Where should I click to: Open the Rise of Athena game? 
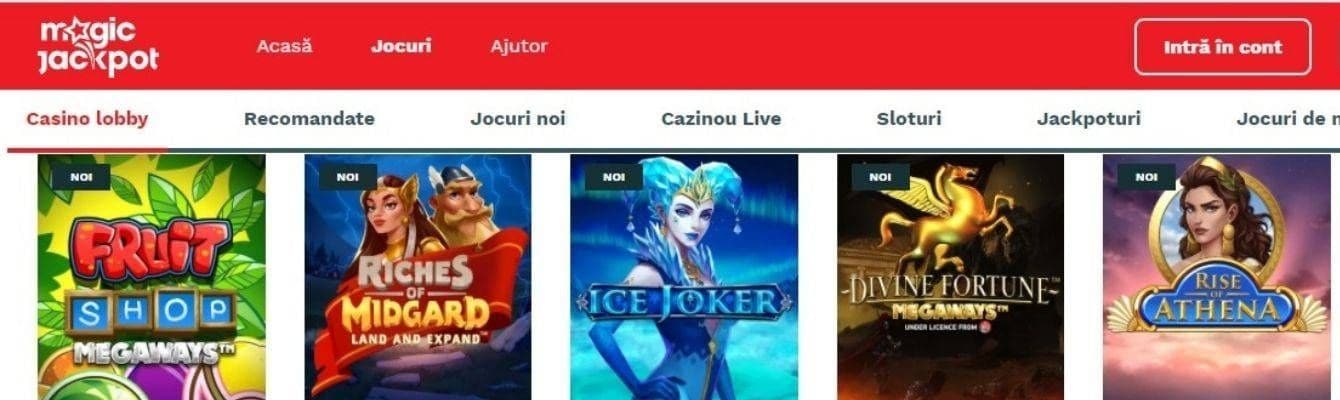(1217, 277)
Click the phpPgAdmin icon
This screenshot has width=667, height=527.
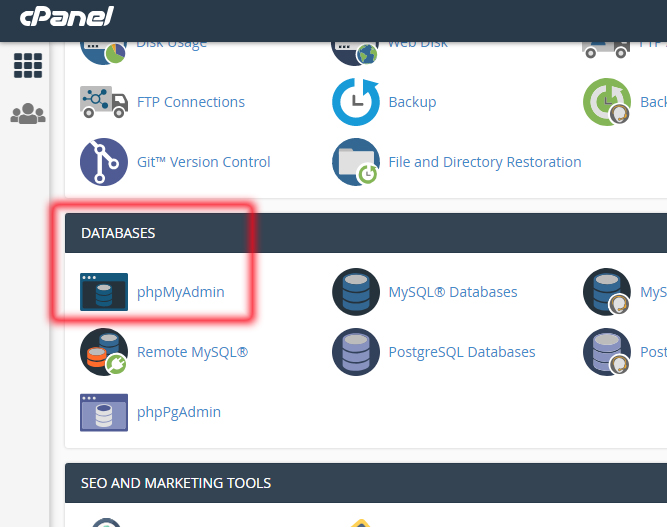pyautogui.click(x=104, y=412)
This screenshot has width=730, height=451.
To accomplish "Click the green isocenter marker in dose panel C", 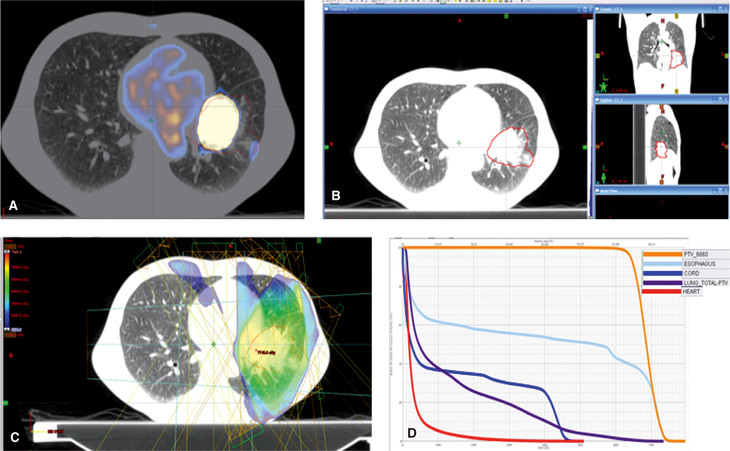I will click(213, 344).
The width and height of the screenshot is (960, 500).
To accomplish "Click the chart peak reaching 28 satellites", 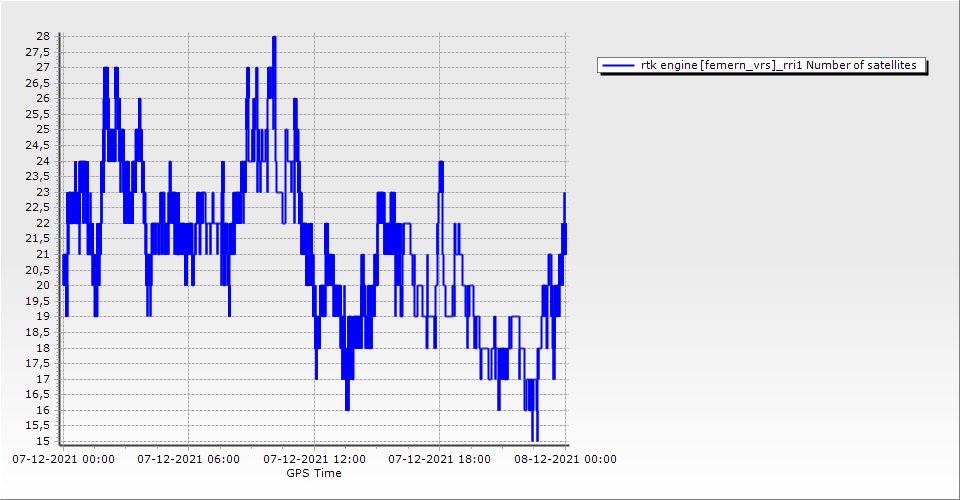I will point(273,38).
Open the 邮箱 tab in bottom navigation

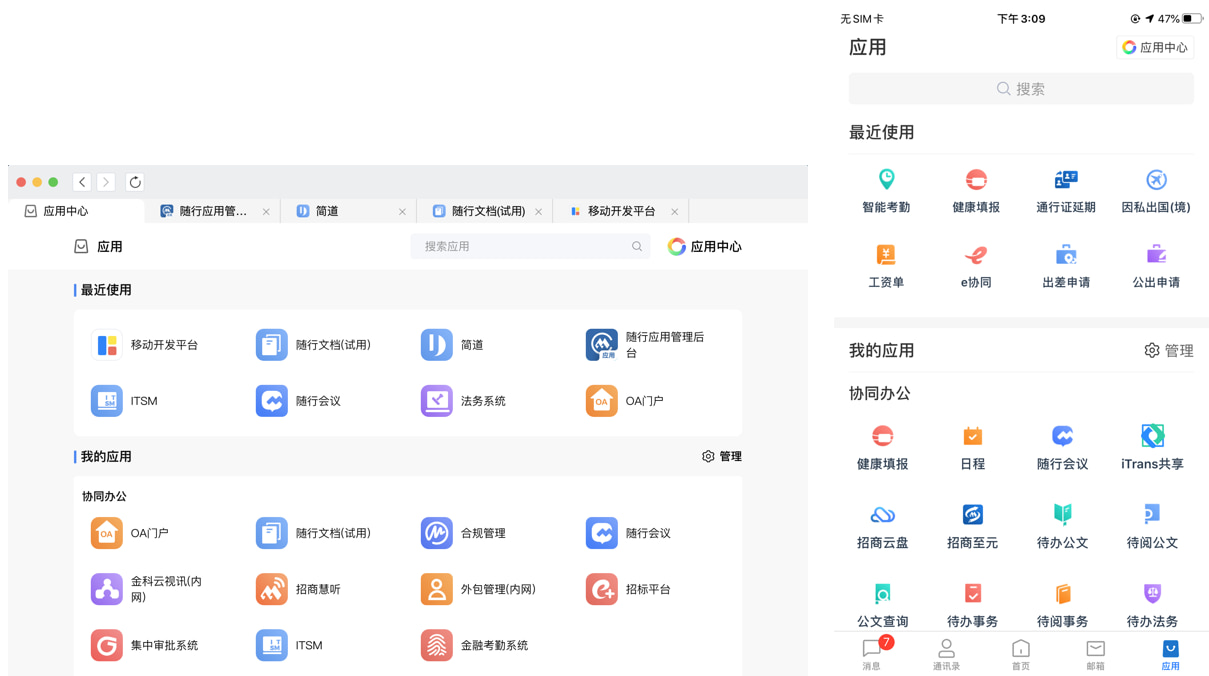click(1095, 652)
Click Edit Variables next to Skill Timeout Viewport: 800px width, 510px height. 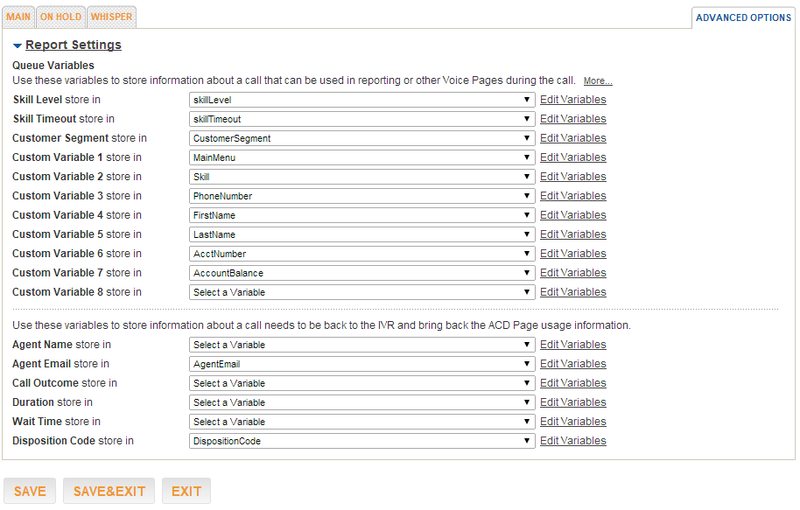[573, 119]
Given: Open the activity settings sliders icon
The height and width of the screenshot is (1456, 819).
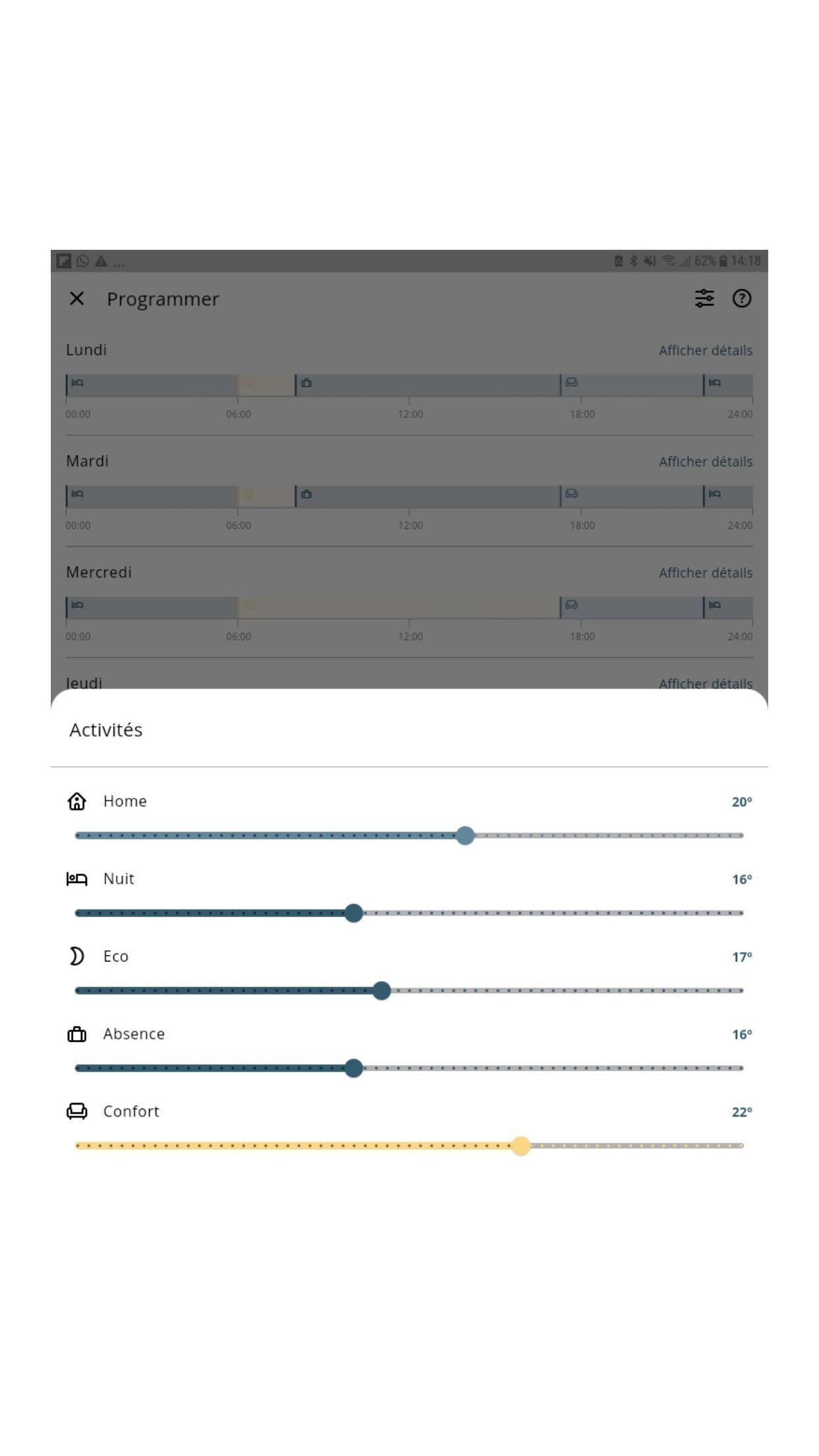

→ Exercise aim: Reproduce each line from the listing above that includes the word "icon".

→ Response for this exercise:
Click the phpPgAdmin icon
Given: Open the activity settings sliders icon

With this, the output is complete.